With `nbdev` it is *exceedingly* easy to customize it to your own doing. Does your particular library or setup require you to inject some custom quarto bits in certain cells? What about if you want to do something more trivial as finding shortcuts to replace the `---` annotation used in quarto. 

Writing custom plugins is exactly how you can achieve this, and it's quite trivial to do so! 

This tutorial *won't* cover some of the basics when it comes to nbdev, and instead comes with the understanding you know how to navigate nbdev (such as what are directives, `export`, etc). 

## Getting started, how does `nbdev` make this easy?

First, let's write out some problem we want to achieve here. For the sake of simplicity, let's say instead of doing:

```
::: {.column-margin}
Some text
:::
```

We wanted a shorter way to write this out, making use of how nbdev and quarto writes their *directives*? 

This tutorial will show how to end up with an API that looks like:

```
#| .column-margin

Some text
```

And this will include cases where a div should be put across *multiple* cells as well, by specifying a `start` and an `end.

This can be achieved in under 50 lines of code! 

`nbdev` let's us create what are called *processors* (this is how `export` will shove code into modules, for example). These processors are acted on each **cell** of a notebook and can modify its contents. These can then be wrapped into a module the same way that nbdev will do `nbdev_export` or `nbdev_docs`, however thanks to the power of extensions going too deep into that actually isn't required!

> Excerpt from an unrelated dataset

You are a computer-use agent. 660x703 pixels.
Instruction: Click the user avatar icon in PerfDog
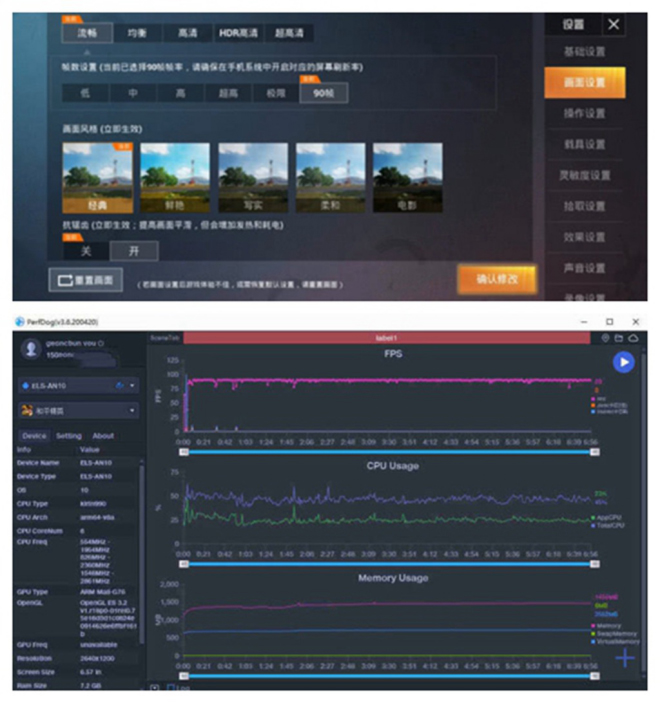point(31,349)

## Bringing in what we need

The actual imports we need to use from `nbdev` is truly not that many! We just need two, `extract_directives` to read in the list of `#|` written, and the `Processor` class that will actually perform what we want. The rest of the imports are there to make some of our lives easier as will be explained later 

In [None]:
#| exports
from nbdev.process import extract_directives
from nbdev.processors import Processor

from fastcore.basics import listify

from string import Template

Lastly for *testing* purposes we'll utilize `nbdev`'s `mk_cell` and `NBProcessor` class which will let us mock running our processor on a real notebook!

In [None]:
from nbdev.processors import mk_cell, NBProcessor

## Writing a converter

The first step here is creating a quick and easy way to take the quarto div we want to use (such as `.column-margin`) and convert it quickly into something quarto will then read (such as `::: {.column-margin}`. This one little string Template will do all of the dirty work when it comes to our layouts quickly:

In [None]:
_LAYOUT_STR = Template("::: {$layout}\n${content}\n")

::: {.callout-tip}

This doesn't have to be a string template, I just found this the easiest to use!
:::

Next we need to write a simple converter that operates at the *cell* level:

In [None]:
def convert_layout(
    cell:dict, # A single cell from a Jupyter Notebook
    is_multicell=False # Whether the div should be wrapped around multiple cells
):
    content = cell.source
    code = cell.source.splitlines(True)
    div_ = cell.directives_["div"]
    # We check if end is in the first line of the cell source
    if "end" in div_:
        # If it just the end tag with nothing else
        if len(code) == 1:
            cell.source = ":::"
        else:
            code.source += ":::"
    else:
        # Actually modify the code
        cell.source = _LAYOUT_STR.substitute(
            layout = " ".join(div_),
            content = content
        )
        if not is_multicell:
            cell.source += ":::"

Let's go into detail on what's happening here.

```python
    content = cell.source
```

The source text of whatever exists in a notebook cell will live in `.source`.

```python
    code = cell.source.splitlines(True)
```
Then I want to extract the content of the cell and split them into multiple lines, seperated by newlines. This let's us check if a cell just contains `#| div end`, which means that the div that was started earlier should stop.

```python
    div_ = cell.directives_["div"]
```
Any directives (that bit marked with `#| `) for any type of cell will exist in the `directives_` attribute as a dictionary. For our particular processor we only care about the `div` directive

```python
   if "end" in div_:
        # If it just the end tag with nothing else
        if len(code) == 1:
            cell.source = ":::"
        else:
            code.source += ":::"
    else:
        # Actually modify the code
        cell.source = _LAYOUT_STR.substitute(
            layout = " ".join(div_),
            content = content
        )
        if not is_multicell:
            cell.source += ":::"
```

From there this last bit simply checks whether to add the ending div block (`:::`) to the cell or will use that `_LAYOUT_STR` made earlier which will inject the boilerplate div CSS code in for Quarto.

Let's see it in action:

In [None]:
cell = mk_cell(
    """#| div .margin-column
Here is something for the sidebar!""",
    cell_type="markdown"
)

`nbdev` will pull out those directives and store them in the cell `directives_` attribute using the `extract_directives` function:

In [None]:
cell.directives_ = extract_directives(cell, "#")
cell.directives_

{'div': ['.margin-column']}

And now we can test out!

In [None]:
convert_layout(cell)
print(cell.source)

::: {.margin-column}
Here is something for the sidebar!
:::


Looks exactly like we wanted earlier! Great!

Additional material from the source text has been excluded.